Gates also renewed criticism of some European allies, telling the annual Munich Conference on Security Policy that disputes within NATO over troops in Afghanistan risked turning it into a “two tier” alliance of some countries ready to fight and others refusing.

“Instability and conflict abroad have the potential to spread and strike directly at the hearts of our nations,” he told the conference Sunday.

“But I am concerned that many people on this continent may not comprehend the magnitude of the direct threat to European security,” he told the forum, where ministers and top officials from around the world also discussed Kosovo’s looming independence and Russia’s relations with the West.

“For the United States, September 11 was a galvanizing event — one that opened the American public’s eyes to dangers from distant lands.”

Afghanistan’s Taliban militia, who had provided safe haven to Osama bin Laden’s Al-Qaeda network, were ousted from power in 2001 by a US-led invasion after the suicide plane attacks on the United States.

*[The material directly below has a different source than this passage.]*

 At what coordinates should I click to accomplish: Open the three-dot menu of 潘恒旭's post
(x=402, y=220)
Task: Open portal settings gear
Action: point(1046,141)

But international forces and the Afghan army have been confronted by a renewed Taliban insurgency, notably in the south of the country where the international force has seen heavy fighting.

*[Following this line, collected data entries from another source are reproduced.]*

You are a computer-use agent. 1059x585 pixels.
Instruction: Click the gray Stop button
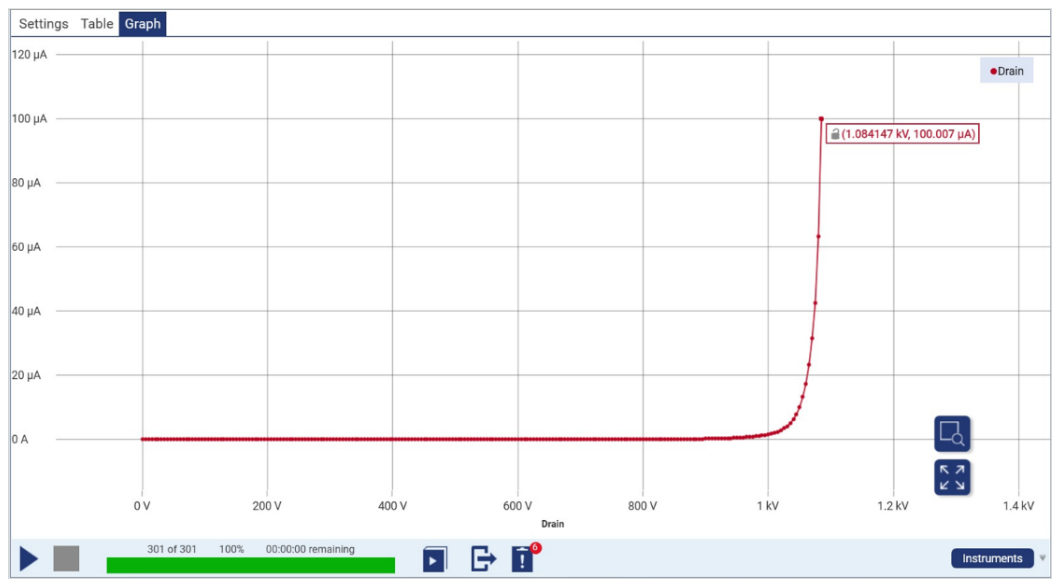(x=66, y=559)
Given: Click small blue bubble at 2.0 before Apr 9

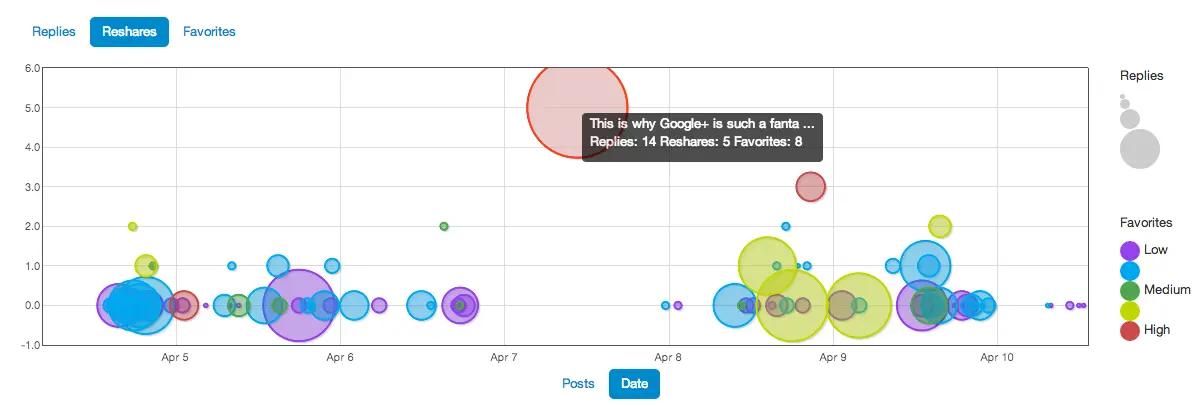Looking at the screenshot, I should (x=786, y=226).
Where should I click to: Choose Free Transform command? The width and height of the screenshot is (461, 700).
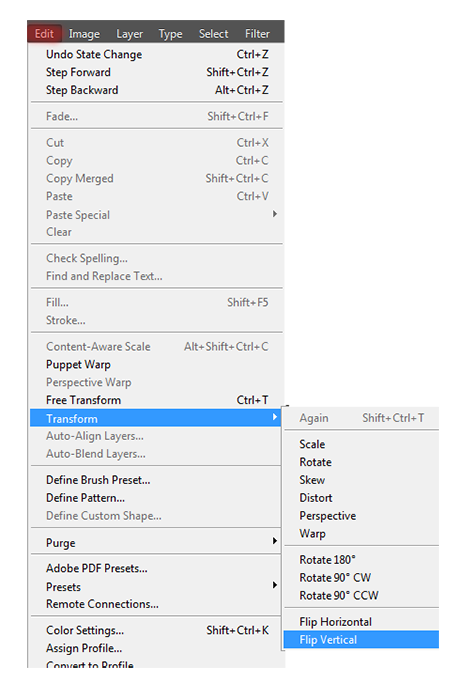(156, 400)
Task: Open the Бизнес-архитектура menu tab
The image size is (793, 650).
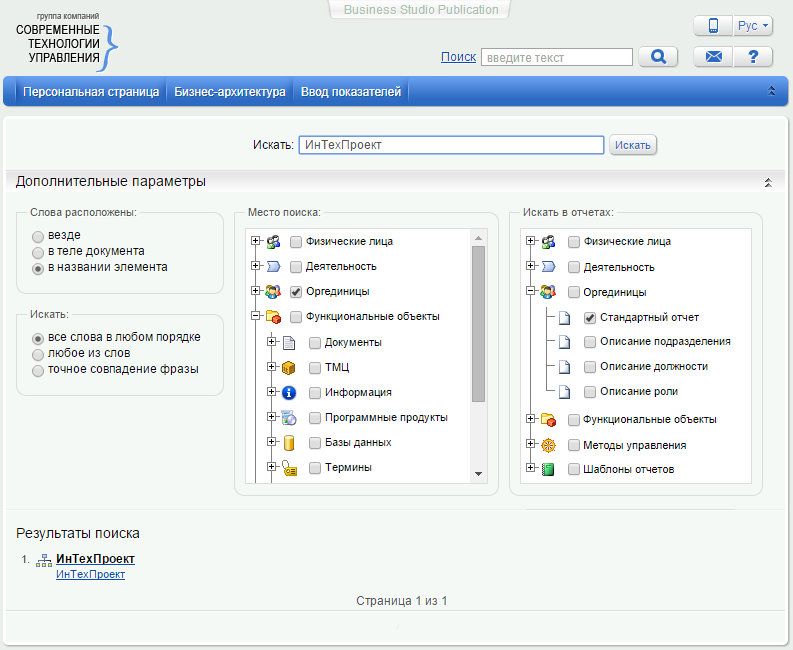Action: 230,92
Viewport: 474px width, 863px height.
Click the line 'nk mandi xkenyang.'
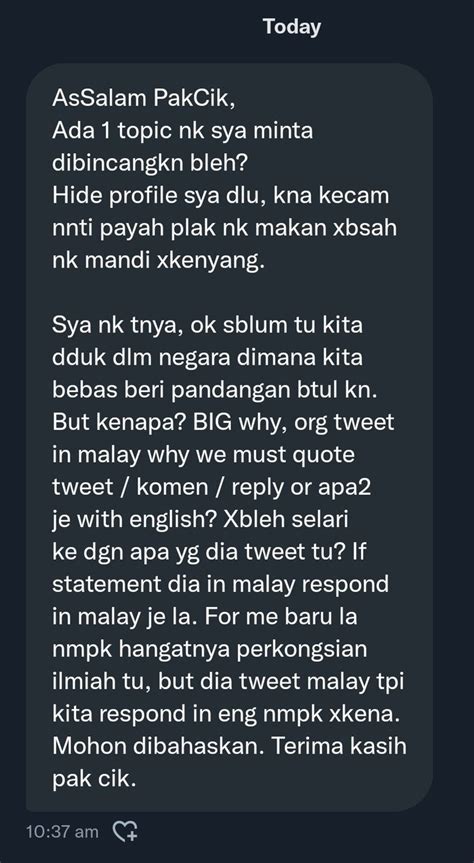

Gates warned that success for the Taliban would be a huge morale boost for Islamic extremism worldwide, and said a reticent European public should remember this.

“The threat posed by violent Islamic extremism is real — and it is not going away,” he said.

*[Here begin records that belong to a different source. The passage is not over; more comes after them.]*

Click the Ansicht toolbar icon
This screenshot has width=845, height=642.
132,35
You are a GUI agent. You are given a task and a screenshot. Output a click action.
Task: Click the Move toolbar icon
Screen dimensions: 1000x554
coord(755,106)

Europeans knew “all too well” about the Madrid bombings that killed 191 people in March 2004 and the attacks in London that left 56 dead in July 2005, he said, but further from the spotlight there had been “multiple smaller attacks” in cities from Glasgow to Istanbul.

“Numerous cells and plots have been disrupted in recent years as well — many of them seeking large-scale death and destruction.”

Gates said loosely organised international Islamic extremism was “built on the illusion of success.”

“After all, about the only thing they have accomplished recently is the death of thousands of innocent Muslims while trying to create discord across the Middle East. So far they have failed.

“What would happen if the false success they proclaim became real success? If they triumphed in Iraq or Afghanistan, or managed to topple the government of Pakistan? Or a major Middle Eastern government?”

The task confronting the US and Europe is to fracture and destroy Islamic extremism and deflate its ideology, and the best opportunity to do that is in Afghanistan, he said.

Gates pressed his message earlier this week at a NATO defence ministers meeting in Lithuania, where he urged European allies to send combat troops to southern Afghanistan.

The UN-mandated International Security Assistance Force (ISAF) in Afghanistan, led by NATO, has grown from 16,000 to 43,000 troops over the past two years, but commanders have called for more soldiers particularly in the south.

“We are not losing. We are just not winning fast enough,” NATO supreme commander, General Bantz Craddock, said on the sidelines of the conference, calling for an extra 1,500-3,000 troops.

With the public in many European countries increasingly against deployments in combat zones, many governments have refused to send troops to Afghanistan’s frontline in the south.

“We must not — we cannot — become a two-tiered alliance of those who are willing to fight and those who are not,” warned Gates.

Other risks from around the world were also highlighted at the two-day Munich conference.

Kosovo’s looming unilateral declaration of independence, which is expected in days and has been backed by the European Union and the United States, would “open a Pandora’s box” in Europe, Russia’s First deputy Prime Minister Sergei Ivanov warned.

“We want to stay in the international law framework and we don’t want to create a precedent” that could destabilise Europe, Ivanov told the conference, warning that the European Union might also have to recognise the self-proclaimed Turkish republic of northern Cyprus.

Talking about Russia’s increasingly tense relations with Europe and the United States, Ivanov said his country did not want confrontation but it wants “to occupy an appropriate place in world politics and commitment to maintain our national interests.”

Later Sunday, Gates arrived in Baghdad on an announced Iraq visit.